== DATASET CONTENT ==
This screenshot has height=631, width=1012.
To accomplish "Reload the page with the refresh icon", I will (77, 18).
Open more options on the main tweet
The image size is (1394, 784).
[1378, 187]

== TASK OBJECTIVE ==
Everything in the records should be written out again exactly.

== RESPONSE TO THIS EXERCISE ==
This screenshot has height=631, width=1012.
To accomplish "Reload the page with the refresh icon", I will (77, 18).
Open more options on the main tweet
The image size is (1394, 784).
[1378, 187]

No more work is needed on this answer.